Start of Exercise material
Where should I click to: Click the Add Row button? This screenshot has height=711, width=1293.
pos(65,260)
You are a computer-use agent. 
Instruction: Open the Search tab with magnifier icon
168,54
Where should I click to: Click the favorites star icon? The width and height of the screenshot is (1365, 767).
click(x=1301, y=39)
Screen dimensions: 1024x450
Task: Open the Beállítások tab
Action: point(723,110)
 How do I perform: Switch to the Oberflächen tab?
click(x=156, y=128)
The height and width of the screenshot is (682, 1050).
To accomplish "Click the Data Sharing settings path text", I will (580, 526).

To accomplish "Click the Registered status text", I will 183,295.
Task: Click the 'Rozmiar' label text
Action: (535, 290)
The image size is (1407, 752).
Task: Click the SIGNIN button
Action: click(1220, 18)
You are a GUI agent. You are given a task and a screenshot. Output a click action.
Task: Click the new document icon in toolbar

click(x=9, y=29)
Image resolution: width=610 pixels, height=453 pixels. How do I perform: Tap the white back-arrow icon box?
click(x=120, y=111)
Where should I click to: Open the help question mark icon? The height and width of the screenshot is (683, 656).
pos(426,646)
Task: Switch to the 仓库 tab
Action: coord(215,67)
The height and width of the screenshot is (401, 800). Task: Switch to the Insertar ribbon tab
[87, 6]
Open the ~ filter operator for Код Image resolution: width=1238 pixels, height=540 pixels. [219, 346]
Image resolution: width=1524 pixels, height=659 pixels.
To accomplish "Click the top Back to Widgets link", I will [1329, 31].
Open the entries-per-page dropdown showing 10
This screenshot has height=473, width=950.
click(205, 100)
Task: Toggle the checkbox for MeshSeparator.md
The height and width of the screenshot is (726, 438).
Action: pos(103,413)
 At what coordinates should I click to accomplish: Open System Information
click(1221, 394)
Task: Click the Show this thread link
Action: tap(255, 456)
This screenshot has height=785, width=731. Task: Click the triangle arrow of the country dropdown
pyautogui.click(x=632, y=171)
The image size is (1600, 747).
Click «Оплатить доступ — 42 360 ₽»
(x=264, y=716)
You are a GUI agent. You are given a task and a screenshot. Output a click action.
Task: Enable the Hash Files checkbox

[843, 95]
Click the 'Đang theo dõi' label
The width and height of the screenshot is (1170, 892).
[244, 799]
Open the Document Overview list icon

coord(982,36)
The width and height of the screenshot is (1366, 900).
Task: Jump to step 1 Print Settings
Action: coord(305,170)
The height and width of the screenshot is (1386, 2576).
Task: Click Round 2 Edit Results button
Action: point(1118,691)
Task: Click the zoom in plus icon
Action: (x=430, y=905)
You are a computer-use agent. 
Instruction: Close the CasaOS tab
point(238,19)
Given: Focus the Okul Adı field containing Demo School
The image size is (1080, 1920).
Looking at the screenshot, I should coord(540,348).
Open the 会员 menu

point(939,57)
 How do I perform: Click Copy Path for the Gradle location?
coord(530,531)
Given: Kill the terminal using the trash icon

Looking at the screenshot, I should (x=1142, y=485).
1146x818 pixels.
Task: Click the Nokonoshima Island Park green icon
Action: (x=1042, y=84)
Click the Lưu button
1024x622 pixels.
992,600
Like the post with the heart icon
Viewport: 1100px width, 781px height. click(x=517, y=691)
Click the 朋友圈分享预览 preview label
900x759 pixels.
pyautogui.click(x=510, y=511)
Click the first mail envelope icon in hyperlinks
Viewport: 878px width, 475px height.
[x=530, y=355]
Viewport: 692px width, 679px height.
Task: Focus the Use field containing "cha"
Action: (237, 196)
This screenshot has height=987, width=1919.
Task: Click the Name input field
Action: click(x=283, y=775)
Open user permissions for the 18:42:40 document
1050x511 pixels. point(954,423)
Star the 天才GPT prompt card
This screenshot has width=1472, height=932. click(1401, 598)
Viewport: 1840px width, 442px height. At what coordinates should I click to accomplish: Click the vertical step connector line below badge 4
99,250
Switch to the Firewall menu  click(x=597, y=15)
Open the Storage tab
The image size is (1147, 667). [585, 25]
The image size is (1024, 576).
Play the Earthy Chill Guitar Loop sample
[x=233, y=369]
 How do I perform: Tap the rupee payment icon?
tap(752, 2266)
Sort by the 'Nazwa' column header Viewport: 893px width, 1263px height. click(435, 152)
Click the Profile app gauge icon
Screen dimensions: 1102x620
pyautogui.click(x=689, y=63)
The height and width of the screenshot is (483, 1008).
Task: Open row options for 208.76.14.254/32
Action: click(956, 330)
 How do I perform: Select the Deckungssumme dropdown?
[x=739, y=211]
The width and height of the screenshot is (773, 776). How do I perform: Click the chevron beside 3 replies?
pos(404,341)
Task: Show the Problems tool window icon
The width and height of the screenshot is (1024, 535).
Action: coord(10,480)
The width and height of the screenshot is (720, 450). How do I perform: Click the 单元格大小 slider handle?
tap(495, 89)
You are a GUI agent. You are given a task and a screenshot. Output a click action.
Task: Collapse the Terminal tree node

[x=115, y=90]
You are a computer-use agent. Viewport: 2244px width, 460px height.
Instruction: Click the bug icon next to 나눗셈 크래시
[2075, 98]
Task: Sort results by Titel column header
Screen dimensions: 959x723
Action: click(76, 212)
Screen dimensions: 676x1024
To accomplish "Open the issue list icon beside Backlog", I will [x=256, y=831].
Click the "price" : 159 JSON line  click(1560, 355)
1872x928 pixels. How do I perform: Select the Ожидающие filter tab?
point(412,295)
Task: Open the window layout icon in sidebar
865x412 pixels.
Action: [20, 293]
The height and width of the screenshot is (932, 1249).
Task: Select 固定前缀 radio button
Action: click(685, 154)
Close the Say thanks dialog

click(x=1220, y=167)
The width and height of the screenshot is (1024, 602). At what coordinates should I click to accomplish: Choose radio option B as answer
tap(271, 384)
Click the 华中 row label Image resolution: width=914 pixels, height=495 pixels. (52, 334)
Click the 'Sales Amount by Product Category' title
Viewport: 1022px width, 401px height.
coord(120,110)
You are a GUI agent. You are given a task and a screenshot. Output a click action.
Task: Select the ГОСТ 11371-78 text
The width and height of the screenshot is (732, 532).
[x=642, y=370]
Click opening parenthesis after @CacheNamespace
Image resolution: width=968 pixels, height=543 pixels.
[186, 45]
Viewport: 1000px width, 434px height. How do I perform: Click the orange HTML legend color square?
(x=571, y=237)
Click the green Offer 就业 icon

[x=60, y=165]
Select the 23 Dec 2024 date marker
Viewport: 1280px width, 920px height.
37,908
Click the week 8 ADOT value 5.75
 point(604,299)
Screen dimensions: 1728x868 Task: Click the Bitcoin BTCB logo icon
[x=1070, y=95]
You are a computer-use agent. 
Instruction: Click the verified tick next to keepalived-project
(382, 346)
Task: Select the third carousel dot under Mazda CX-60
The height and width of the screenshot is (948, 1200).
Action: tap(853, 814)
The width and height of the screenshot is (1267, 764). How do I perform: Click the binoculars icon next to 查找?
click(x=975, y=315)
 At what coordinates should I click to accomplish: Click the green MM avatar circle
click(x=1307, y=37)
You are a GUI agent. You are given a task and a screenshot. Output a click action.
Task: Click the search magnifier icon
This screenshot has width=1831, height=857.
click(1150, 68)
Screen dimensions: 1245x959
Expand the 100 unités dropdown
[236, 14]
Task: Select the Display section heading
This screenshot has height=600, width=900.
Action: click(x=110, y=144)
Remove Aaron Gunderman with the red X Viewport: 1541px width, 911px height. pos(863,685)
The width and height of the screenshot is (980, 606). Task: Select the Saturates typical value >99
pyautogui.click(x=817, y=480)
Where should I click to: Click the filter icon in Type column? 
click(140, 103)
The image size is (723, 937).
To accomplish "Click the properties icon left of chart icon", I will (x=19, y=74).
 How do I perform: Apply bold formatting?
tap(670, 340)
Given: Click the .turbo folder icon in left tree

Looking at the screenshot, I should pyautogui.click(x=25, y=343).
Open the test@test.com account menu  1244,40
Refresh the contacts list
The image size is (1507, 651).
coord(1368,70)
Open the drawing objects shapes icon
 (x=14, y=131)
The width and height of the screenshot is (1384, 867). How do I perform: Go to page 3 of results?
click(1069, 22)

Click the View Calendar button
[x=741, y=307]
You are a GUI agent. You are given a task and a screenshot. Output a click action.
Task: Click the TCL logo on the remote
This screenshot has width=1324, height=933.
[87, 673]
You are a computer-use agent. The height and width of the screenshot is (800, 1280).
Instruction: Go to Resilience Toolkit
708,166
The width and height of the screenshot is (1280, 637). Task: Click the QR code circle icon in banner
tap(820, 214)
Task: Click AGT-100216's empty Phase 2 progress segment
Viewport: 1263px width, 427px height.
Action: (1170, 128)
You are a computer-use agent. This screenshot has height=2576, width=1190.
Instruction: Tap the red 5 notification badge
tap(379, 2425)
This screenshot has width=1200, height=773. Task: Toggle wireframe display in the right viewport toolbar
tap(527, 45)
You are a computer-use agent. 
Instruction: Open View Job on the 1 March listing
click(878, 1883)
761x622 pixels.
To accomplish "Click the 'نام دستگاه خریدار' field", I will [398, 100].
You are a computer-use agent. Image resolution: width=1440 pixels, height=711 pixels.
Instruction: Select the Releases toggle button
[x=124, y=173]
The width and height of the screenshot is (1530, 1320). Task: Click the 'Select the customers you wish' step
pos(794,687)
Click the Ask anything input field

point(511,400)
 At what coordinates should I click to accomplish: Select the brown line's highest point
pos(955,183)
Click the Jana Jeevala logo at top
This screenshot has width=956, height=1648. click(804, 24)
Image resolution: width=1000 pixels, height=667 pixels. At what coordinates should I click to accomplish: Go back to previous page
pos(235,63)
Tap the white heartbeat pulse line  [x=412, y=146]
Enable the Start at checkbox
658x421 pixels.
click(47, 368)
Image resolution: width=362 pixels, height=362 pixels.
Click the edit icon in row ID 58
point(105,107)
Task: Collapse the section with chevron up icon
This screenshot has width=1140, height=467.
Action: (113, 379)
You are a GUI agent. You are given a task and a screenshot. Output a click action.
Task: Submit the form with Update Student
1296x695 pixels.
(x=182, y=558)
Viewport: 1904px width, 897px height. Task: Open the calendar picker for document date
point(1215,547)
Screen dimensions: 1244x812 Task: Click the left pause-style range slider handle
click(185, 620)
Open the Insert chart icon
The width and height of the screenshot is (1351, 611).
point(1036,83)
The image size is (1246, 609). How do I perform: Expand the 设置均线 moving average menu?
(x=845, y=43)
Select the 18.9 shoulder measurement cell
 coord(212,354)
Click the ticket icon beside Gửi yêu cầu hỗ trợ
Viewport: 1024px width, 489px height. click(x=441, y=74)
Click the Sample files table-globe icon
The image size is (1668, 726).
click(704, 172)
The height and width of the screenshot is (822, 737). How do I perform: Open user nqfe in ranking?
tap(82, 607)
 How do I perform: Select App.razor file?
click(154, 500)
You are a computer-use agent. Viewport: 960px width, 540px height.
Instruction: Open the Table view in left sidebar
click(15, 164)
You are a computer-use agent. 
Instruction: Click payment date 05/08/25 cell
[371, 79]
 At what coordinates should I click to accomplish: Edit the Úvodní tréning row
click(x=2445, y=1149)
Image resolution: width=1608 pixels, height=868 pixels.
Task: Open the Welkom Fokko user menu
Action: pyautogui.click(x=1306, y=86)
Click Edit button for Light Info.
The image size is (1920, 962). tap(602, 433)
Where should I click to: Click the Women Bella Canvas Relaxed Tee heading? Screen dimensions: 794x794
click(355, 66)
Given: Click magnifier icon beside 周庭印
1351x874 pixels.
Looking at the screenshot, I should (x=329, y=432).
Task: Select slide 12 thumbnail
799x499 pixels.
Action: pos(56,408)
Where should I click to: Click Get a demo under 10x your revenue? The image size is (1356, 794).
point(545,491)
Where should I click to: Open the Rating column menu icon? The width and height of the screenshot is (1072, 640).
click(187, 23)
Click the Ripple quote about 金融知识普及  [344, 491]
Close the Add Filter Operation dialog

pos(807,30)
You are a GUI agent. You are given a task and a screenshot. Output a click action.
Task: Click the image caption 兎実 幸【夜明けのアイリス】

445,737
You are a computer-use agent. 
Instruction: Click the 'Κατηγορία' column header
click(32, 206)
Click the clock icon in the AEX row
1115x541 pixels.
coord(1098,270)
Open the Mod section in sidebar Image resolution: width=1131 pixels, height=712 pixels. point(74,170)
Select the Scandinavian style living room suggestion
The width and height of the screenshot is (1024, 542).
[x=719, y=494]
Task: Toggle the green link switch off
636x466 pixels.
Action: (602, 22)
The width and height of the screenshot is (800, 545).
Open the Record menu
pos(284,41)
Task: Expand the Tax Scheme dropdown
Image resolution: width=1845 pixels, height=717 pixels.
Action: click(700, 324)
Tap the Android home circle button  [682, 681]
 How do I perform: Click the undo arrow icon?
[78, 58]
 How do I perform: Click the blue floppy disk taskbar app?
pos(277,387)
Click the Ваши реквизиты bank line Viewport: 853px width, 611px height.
End of Exercise material
▶ [Work order]: Exactly as they appear, retype the lines from the start of the records through the line containing "Image resolution: width=1524".

▶ [Answer box]:
Where should I click to: Click the Add Row button? This screenshot has height=711, width=1293.
pos(65,260)
You are a computer-use agent. 
Instruction: Open the Search tab with magnifier icon
168,54
Where should I click to: Click the favorites star icon? The width and height of the screenshot is (1365, 767).
click(x=1301, y=39)
Screen dimensions: 1024x450
Task: Open the Beállítások tab
Action: point(723,110)
 How do I perform: Switch to the Oberflächen tab?
click(x=156, y=128)
The height and width of the screenshot is (682, 1050).
To accomplish "Click the Data Sharing settings path text", I will (580, 526).

To accomplish "Click the Registered status text", I will 183,295.
Task: Click the 'Rozmiar' label text
Action: (535, 290)
The image size is (1407, 752).
Task: Click the SIGNIN button
Action: click(1220, 18)
You are a GUI agent. You are given a task and a screenshot. Output a click action.
Task: Click the new document icon in toolbar

click(x=9, y=29)
Image resolution: width=610 pixels, height=453 pixels. How do I perform: Tap the white back-arrow icon box?
click(x=120, y=111)
Where should I click to: Open the help question mark icon? The height and width of the screenshot is (683, 656).
pos(426,646)
Task: Switch to the 仓库 tab
Action: coord(215,67)
The height and width of the screenshot is (401, 800). Task: Switch to the Insertar ribbon tab
[87, 6]
Open the ~ filter operator for Код Image resolution: width=1238 pixels, height=540 pixels. [219, 346]
Image resolution: width=1524 pixels, height=659 pixels.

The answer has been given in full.